* _SET EXERCISE_: Resize the lines from the first one below through the line with "pos(2339,25)", inclusive, writing each out again with its request. Multiply every coordinate in the answers by 0.5 and round to whole numbers, halves up, leaving the numbers in the requests unchanged.

* _RECORDED DATA_:
***
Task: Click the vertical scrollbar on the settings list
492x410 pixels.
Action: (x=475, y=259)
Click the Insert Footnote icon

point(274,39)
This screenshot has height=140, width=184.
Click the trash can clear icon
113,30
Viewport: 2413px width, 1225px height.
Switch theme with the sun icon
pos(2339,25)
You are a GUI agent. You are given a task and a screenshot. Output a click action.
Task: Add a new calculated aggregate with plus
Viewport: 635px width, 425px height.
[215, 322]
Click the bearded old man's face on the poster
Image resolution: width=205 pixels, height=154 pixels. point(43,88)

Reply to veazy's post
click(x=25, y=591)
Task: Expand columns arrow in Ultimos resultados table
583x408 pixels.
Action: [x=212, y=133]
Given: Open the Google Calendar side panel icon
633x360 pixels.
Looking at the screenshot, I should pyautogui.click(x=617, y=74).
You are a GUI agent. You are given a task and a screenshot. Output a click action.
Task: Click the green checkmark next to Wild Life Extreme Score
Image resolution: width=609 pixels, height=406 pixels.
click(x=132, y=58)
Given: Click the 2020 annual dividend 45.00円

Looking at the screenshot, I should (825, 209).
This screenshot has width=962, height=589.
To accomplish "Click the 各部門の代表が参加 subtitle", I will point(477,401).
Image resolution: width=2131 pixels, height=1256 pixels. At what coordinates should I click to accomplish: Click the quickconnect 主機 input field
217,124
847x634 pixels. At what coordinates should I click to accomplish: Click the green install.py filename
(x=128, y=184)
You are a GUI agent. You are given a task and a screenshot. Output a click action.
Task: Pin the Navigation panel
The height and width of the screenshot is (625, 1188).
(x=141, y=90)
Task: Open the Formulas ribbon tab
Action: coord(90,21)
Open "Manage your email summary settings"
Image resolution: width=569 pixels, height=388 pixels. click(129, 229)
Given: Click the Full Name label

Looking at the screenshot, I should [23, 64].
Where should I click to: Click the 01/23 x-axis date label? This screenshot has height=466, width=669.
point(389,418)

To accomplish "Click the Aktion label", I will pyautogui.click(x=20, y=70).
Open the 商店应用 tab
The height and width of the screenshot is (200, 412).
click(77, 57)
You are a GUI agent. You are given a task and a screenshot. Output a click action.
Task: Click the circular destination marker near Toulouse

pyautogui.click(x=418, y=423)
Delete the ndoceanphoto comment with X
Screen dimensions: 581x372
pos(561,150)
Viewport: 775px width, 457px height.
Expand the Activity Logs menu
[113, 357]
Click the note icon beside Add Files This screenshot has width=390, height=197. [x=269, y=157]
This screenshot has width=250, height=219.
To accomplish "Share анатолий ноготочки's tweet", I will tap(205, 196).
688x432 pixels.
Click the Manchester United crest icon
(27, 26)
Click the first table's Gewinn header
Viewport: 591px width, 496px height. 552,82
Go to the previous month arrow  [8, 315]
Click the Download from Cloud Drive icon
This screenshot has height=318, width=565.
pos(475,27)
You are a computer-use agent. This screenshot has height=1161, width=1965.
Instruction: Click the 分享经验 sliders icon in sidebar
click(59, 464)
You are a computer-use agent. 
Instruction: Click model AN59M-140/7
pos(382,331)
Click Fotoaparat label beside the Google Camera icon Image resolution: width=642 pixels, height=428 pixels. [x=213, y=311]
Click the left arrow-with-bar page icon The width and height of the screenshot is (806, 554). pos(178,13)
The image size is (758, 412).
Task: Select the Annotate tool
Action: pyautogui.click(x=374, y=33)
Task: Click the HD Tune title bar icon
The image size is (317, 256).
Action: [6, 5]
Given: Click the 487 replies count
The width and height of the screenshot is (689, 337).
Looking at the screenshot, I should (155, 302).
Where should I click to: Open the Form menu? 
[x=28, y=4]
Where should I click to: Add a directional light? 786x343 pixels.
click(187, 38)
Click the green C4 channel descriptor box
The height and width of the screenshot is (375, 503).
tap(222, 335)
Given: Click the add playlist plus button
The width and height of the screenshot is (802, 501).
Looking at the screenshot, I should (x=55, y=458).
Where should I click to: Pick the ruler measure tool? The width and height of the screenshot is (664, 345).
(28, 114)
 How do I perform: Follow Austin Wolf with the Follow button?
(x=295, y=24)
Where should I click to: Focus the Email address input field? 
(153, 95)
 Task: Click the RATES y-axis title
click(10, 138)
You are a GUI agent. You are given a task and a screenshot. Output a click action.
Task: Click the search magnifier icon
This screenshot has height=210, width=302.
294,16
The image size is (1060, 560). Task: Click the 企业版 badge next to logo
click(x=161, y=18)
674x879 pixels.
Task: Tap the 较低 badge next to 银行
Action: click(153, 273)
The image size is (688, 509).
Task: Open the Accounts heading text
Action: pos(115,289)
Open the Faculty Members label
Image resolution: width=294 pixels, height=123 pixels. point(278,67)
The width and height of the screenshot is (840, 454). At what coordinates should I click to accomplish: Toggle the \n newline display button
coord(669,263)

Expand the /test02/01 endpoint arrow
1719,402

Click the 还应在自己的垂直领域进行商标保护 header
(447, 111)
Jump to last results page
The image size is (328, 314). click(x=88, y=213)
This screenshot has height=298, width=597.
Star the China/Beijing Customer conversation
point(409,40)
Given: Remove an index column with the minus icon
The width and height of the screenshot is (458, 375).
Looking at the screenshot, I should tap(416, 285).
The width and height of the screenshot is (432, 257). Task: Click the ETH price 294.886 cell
***
* _CORRECT OUTPUT_:
Task: Click the vertical scrollbar on the settings list
492x410 pixels.
Action: (x=238, y=130)
Click the Insert Footnote icon

point(137,20)
This screenshot has height=140, width=184.
Click the trash can clear icon
57,15
Viewport: 2413px width, 1225px height.
Switch theme with the sun icon
pos(1170,13)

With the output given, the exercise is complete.